When filling the membrane cap, ensure that no air bubbles are trapped in the cap. If the cap is slightly overfilled to create a positive meniscus, then as you tighten the membrane onto the electrode body, excess electrolyte will escape via the screw thread, therefore take time attaching the cap to let any excess fluid escape.

Preparing the electrode for use.

  • Place the membrane cap, with the membrane downward, on a clean surface. 
  • Half fill the cap with the electrolyte supplied. Tap the cap gently to remove any air bubbles from the electrolyte. 

Note: It is important to remove trapped air bubbles because they will feed oxygen to the cathode and hence cause extra signal current to flow regardless of the oxygen concentration in the sample.

  • Hold the electrode body vertically (with the cable uppermost) and screw on the membrane cap. One side of the thread is flat which will allow any surplus electrolyte to escape. Unscrew slightly to release any pressure and then gently screw the cap on until it is just tight. 

Note: Do not over tighten – the membrane should not be pressurised (bulging away from the cathode tip), as it will become thin and oversensitive.

The assembled electrode must stay connected to an awake sensor unit to keep it polarised. If disconnected, reconnect for 10 minutes before use.  

Before use go to Devices and select the appropriate range.

There is a choice of:

  • 0 – 150 %Sat 
  • 0 – 250% Sat
  • 0 – 15 mg/L
  • 0 -20 mg/L

Unless the sensor is being used for comparative work it will need calibrating before use.
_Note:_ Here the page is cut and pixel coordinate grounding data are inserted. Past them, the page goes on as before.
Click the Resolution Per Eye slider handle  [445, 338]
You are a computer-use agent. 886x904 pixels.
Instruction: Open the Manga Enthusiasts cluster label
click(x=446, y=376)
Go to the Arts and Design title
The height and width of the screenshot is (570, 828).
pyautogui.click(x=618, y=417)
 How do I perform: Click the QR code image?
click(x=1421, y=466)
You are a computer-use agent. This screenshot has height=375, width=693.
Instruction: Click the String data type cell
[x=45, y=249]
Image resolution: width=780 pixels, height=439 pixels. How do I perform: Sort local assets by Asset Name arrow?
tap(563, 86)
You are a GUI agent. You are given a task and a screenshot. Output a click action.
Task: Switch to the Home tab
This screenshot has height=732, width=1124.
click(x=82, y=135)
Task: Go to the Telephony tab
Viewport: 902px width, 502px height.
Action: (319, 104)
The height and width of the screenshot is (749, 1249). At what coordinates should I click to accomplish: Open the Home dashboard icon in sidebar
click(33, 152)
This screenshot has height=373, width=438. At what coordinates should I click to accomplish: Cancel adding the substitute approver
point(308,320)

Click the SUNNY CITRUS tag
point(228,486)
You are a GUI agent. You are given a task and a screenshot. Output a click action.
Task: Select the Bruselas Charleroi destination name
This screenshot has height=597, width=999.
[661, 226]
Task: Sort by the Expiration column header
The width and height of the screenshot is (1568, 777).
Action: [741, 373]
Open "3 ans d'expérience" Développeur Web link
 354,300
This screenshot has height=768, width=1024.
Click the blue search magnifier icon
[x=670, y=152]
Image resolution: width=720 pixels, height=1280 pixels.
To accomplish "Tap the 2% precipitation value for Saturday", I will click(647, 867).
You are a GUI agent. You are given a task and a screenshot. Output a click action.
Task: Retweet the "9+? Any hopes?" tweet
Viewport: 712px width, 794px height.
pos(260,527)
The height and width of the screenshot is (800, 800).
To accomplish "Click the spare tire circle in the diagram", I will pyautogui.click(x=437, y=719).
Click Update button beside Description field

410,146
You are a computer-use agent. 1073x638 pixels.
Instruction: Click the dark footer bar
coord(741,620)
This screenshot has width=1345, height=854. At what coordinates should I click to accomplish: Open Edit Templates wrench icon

To calibrate for use in an Aqueous solution e.g. water 

  1. The range of the Sensor should be set to measure oxygen in water, 0 – 150 (%Sat).
  2. After the electrode has been polarised for at least 30 minutes, hold the electrode vertically 10 mm above a sample of stirred distilled water (so the air is saturated with water vapour) for about 60 seconds. Do not let the membrane get wet. 
  3. Select Devices > Calibrate
  4. Follow the instructions.

Using the mg/L range

You will need to supply a value for air pressure and the temperature of the aqueous solution. These functions assume the temperature and pressure are constant and that the effect of dissolved solutes is negligible e.g. water. 1mg/L = 1 ppm.